» What to produce: Transcribe verbatim every line of the items from the one containing "Image resolution: width=1587" down to the one containing "Action: 456,13", including both of those lines.

» Dataset:
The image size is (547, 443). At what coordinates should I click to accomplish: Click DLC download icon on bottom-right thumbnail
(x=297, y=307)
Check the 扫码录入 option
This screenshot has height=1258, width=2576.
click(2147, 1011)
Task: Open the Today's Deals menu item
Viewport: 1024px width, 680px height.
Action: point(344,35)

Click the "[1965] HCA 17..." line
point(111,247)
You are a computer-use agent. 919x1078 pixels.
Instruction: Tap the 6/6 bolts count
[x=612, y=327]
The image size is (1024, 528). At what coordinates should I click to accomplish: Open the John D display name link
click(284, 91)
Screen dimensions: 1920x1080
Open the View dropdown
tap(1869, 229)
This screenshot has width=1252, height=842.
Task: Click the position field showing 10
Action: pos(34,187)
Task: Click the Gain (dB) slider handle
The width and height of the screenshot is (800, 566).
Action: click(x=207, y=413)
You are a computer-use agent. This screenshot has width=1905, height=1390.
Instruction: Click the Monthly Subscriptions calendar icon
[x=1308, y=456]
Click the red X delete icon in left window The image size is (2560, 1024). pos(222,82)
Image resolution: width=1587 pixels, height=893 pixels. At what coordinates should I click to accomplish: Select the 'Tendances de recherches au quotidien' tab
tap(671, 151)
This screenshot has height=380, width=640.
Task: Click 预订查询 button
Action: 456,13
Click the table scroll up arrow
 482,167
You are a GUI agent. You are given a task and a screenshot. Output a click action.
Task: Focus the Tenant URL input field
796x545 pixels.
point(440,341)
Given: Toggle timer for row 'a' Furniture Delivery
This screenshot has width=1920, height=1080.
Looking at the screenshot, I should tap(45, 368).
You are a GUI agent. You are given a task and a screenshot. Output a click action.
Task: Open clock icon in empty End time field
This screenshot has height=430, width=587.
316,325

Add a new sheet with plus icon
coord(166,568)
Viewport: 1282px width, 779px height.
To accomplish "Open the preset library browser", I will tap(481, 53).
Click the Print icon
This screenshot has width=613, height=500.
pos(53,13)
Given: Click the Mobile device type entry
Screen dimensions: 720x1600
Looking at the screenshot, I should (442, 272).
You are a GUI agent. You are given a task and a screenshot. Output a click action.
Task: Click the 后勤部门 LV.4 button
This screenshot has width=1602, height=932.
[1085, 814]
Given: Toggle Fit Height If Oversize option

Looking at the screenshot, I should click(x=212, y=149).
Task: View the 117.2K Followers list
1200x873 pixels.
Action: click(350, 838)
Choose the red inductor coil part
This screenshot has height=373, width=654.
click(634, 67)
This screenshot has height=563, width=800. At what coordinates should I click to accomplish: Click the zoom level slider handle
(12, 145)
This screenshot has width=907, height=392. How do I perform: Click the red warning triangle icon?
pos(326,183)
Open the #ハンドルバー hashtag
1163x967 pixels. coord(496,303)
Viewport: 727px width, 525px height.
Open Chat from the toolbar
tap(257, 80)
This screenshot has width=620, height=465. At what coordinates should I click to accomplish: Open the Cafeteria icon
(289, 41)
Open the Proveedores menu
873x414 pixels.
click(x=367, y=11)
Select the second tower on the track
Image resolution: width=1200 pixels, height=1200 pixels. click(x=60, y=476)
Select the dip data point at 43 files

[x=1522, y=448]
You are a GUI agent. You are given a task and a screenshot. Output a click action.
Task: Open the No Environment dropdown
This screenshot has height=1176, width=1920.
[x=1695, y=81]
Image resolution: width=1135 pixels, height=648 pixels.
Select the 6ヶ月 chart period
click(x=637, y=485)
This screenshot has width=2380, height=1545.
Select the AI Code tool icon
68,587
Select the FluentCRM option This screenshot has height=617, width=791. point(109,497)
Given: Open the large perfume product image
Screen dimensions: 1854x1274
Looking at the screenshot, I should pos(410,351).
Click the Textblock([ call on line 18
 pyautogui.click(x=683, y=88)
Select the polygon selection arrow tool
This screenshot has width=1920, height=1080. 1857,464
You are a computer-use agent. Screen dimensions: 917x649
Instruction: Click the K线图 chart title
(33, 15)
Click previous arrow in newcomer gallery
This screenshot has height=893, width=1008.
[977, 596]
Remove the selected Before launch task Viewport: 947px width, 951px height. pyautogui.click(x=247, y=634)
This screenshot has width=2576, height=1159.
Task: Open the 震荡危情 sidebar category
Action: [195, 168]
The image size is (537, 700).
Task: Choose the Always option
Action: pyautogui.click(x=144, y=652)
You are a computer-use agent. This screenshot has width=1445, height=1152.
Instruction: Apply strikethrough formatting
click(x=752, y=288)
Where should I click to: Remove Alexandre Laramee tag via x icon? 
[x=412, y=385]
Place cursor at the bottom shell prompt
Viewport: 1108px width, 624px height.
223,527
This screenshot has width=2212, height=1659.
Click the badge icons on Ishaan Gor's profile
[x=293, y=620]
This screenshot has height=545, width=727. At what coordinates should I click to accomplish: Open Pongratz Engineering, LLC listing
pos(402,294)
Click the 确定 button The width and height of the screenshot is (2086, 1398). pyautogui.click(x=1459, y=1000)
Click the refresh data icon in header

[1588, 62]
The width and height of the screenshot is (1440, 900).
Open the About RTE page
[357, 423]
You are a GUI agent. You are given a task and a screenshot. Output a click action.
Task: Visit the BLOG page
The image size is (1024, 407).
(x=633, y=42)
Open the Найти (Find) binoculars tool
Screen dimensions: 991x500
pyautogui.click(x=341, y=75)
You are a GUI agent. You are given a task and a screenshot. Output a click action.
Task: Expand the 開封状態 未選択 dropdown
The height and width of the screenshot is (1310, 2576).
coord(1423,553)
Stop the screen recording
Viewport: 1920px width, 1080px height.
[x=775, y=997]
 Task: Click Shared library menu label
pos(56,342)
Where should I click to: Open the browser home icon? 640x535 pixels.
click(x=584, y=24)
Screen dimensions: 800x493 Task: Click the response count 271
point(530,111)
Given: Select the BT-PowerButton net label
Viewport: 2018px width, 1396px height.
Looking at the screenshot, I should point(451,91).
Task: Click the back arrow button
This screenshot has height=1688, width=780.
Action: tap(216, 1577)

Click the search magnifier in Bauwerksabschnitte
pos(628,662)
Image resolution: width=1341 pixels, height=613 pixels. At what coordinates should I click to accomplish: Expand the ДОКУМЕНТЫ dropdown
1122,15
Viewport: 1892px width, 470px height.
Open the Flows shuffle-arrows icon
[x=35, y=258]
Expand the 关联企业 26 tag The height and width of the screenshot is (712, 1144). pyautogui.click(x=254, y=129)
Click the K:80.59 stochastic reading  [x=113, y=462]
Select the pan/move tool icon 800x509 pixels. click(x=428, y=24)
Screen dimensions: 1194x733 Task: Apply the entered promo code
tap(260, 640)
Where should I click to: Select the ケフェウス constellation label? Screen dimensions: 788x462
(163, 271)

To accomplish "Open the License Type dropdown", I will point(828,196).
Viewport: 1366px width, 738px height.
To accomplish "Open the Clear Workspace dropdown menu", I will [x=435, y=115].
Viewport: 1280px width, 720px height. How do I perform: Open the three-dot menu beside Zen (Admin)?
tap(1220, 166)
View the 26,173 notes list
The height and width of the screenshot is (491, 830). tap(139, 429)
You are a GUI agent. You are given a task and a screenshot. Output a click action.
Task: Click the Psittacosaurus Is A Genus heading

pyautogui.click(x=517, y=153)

» Written response:
Image resolution: width=1587 pixels, height=893 pixels. At what coordinates should I click to accomplish: Select the 'Tendances de recherches au quotidien' tab
tap(671, 151)
This screenshot has height=380, width=640.
Task: Click 预订查询 button
Action: 456,13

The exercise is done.